I’m also very glad to see the possibility of putting the best construction on everything being broached again. Critical thinking of that kind was the handmaiden of progressivism–we all were supposed to reject what we were taught to make way for the future. There’s millennia of human experience that has to be treated as fundamentally inferior to today (and valuable only inasmuch as it led us to today). That’s a lot of stuff to reject, so it’s no wonder that students were taught to think “critically”. Of course as the author says, the skills that allow one to actually find truth were left to atrophy, and that same skepticism is turned in on itself.
Excessive critical thinking is rooted in a deeper problem, a lack of decent respect for traditional authority. Especially since the Sixties and Seventies, academia, the media, and entertainment industry often disparage the authority of traditional church, military, and other critical institutions.
As for academia, Thomas Sowell is out with a new book, Intellectuals and Society that takes on the dominant leftist intellectuals who both resent and disparage established authority except their own. Bill Buckley classically expressed this by saying that he would prefer to be ruled by the first 400 names in the Boston phone book than by the faculty of Harvard.

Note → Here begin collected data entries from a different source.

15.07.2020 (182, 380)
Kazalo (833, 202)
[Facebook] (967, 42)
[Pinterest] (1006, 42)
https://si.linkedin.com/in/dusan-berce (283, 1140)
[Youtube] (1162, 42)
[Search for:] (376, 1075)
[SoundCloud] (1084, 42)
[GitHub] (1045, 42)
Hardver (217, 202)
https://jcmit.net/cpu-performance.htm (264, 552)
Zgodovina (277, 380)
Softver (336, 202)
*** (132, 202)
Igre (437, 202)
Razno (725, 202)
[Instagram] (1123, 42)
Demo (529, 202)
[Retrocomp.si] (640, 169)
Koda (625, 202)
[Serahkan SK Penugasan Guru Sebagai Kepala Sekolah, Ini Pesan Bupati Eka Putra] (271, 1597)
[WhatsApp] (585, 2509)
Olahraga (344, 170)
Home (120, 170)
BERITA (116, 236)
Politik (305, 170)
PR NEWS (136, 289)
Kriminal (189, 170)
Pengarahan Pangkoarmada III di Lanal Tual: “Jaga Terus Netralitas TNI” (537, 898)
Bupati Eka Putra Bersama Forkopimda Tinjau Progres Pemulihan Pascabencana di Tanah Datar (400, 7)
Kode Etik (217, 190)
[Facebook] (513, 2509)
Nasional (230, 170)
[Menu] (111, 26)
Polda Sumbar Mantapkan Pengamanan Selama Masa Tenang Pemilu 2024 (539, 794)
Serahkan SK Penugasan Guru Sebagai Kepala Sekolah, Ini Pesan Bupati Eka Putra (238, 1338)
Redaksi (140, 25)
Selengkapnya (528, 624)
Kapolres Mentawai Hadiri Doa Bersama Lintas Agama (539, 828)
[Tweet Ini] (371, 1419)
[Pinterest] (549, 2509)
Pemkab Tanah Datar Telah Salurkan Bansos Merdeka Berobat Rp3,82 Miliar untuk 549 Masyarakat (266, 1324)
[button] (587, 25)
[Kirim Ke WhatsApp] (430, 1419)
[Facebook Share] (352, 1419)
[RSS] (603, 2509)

Personally, I was fortunate in school and college to study under a few excellent teachers who balanced respect for serious authority with the ability to cautiously question its assorted underlying assumptions
Sorry, the link to Sowell’s book is Here.
I think it was a good piece, although I find the focus on “guiding” to be entertaining, since in my view (which is the right one), any educator is, whether consciously or subconsciously, simultaneously, both a guide and a provider of viewpoints / knowledge.
Persons who emphasize the “guide approach” vs the “provide approach” often are less more explicit about what they teach and think is worth learning. Further, they often disparagingly say of these “provide knowledge”-persons that they simply “teach a received canon”. In truth, even if we emphasize that we are guides, guides must provide knowledge and depending on the kind of guidance needed, either seek to influence others, or make sure that they follow the right paths…
For me, the question is more, what kind of provider of knowledge and guide are you? Are you one that can greatly appreciate the wisdom (whatever is good, true, beautiful…) of much of what Mr. Roth says, or not?
~Nathan
~Nathan
are *less* explicit
When I worked in higher ed I attended a critical thinking seminar by CT guru Richard Paul. Of the numerous sessions I attended, I found out that critical thinking was generally used as a method to undermine absolute truths. In other words, it was used in the service of postmodernism. Paul himself refused to talk to me about crtical thinking as tool to discover absolutes. What Michael Roth writes is well said, and hopefully a good sign.
When I was taking literature courses at UW-Madison many years ago, there were two kinds of teachers there. The ones I appreciated were those who thought we could learn a great deal from Shakespeare, Milton and others. The other teachers thought they were more intelligent than the authors, and were critical of their books and sometimes of the authors themselves. I hope that style of teaching is replaced with a healthy respect for the accomplishments of great authors.